Confluence export: every way out, and what each one keeps

A complete guide to Confluence export — single-page PDF and Word, space HTML and XML, full-site Atlassian Cloud export, and the REST API — with what each keeps and loses.

The Editorial Raccoon
A person at a desk packing documents from an open filing cabinet into a cardboard moving box

TL;DR. Confluence has four ways out: single-page export (PDF or Word), space export (HTML, XML, or PDF), the full-site Atlassian Cloud export, and the REST API. PDF and Word keep how a page looks and lose how it is structured. HTML and XML space exports keep the page tree and attachments and lose most live macros. The API keeps everything but asks you to write code. If your goal is a new wiki rather than an archive, the move is to reach a portable Markdown format and import that.

A Confluence export is how you get your content out of Confluence — and the right method depends on whether you want a document to print, an archive to keep, or a wiki to move into. Confluence ships several export paths, each preserving a different slice of what a page actually is. Pick the wrong one and you end up with a beautiful PDF of a wiki you can no longer edit. (If you’ve ever opened a 400-page space PDF looking for one runbook, you have suffered enough.)

This post walks every export path Confluence offers, what each one keeps and what it quietly drops, and how to land on a format a different wiki can read. We’re the company that wants you to import the result, so squint at the recommendation at the end — but the mechanics in the middle are the same no matter where you’re going.

Confluence has four doors, not one

People say “export Confluence” as if it’s a single button. It isn’t. There are four distinct mechanisms, and they sit at different levels of your workspace.

  1. Single-page export. From any page’s more-actions menu, you can export that one page to PDF or Word. This is the door most people find first, because it’s the one in front of them on the page they’re reading.
  2. Space export. From Space Settings, a space admin can export an entire space to HTML, XML, or PDF. This is the door you want for migration — it carries the page tree and the attachments.
  3. Full-site Atlassian Cloud export. An organization admin can export the whole site. This is a backup-and-restore mechanism, not a per-team tool, and it produces a Confluence-native bundle meant to be restored into Confluence.
  4. The REST API. Confluence exposes page content programmatically. If you can write a script, you can pull every page as storage-format XHTML and do whatever you like with it.

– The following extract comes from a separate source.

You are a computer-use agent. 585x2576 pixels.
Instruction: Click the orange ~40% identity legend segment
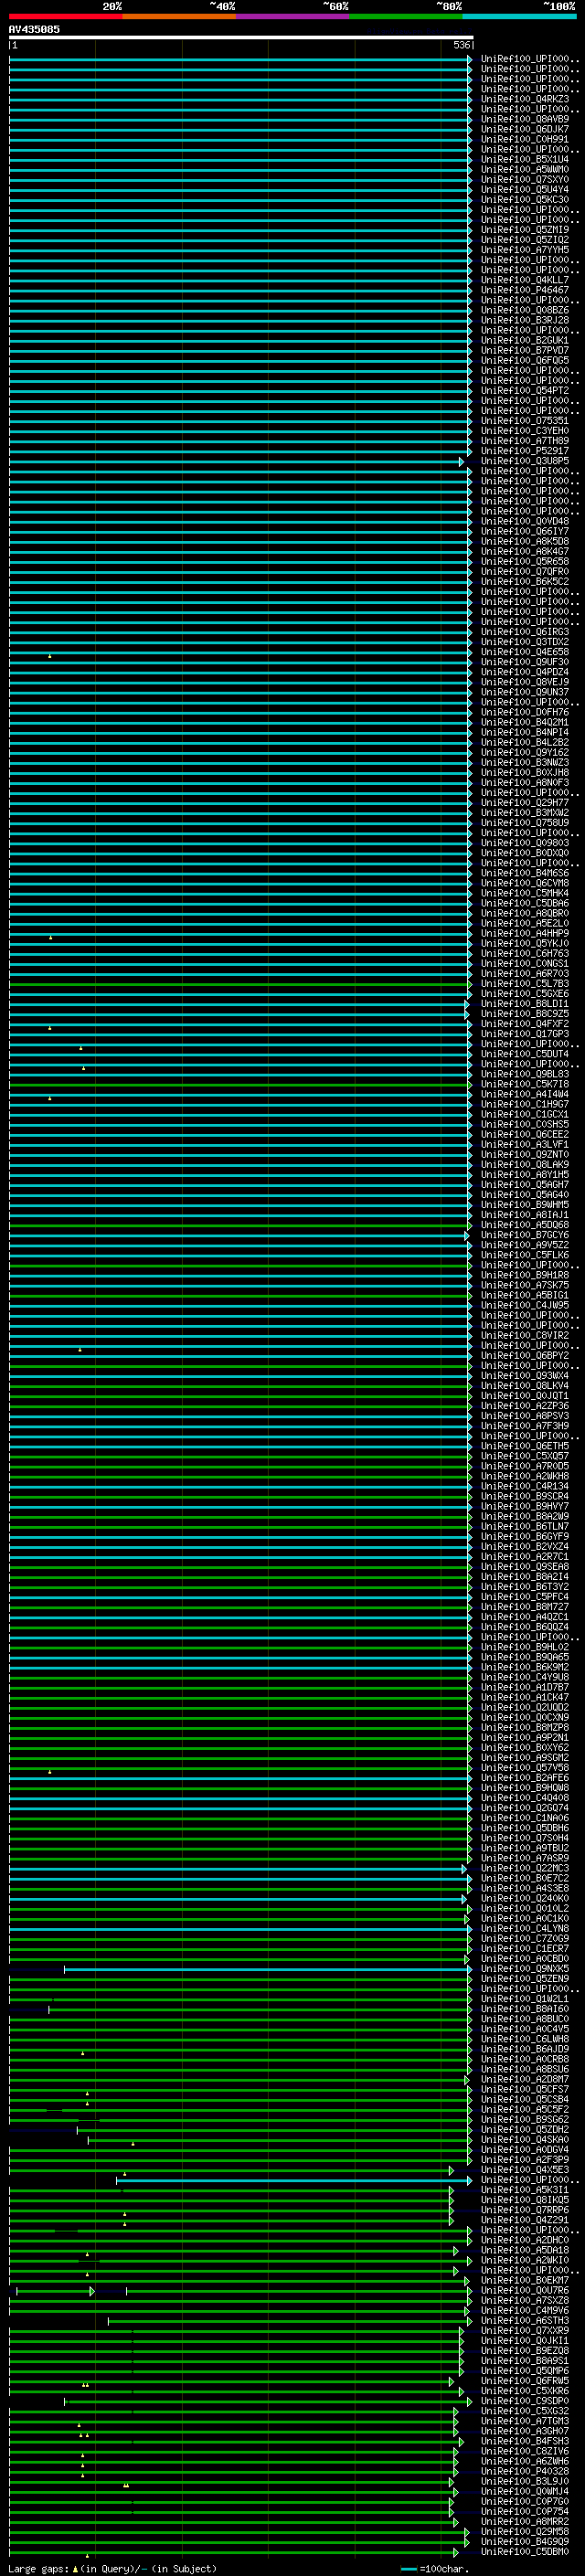179,16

Most teams only ever need doors one and two. The decision between them is almost always “am I keeping a document, or am I moving a wiki?” Keep that question in your head for the rest of the post.

Single-page export keeps the look and loses the structure

The single-page export is the fastest door and the most misleading. You open a page, click the three dots, choose Export to PDF or Export to Word, and you have a file in seconds. The file looks right. That’s the trap.

PDF is a faithful snapshot. Layout, images, headings, and formatting all survive. What doesn’t survive is everything that made it a wiki page: it’s now read-only, the internal links point nowhere useful, the macros are frozen as whatever they happened to render, and the page tree it lived in is gone. PDF is the right answer when you need to send a page to someone outside the wiki — a contract, a one-pager, an audit artifact. It is the wrong answer when you want to move the page.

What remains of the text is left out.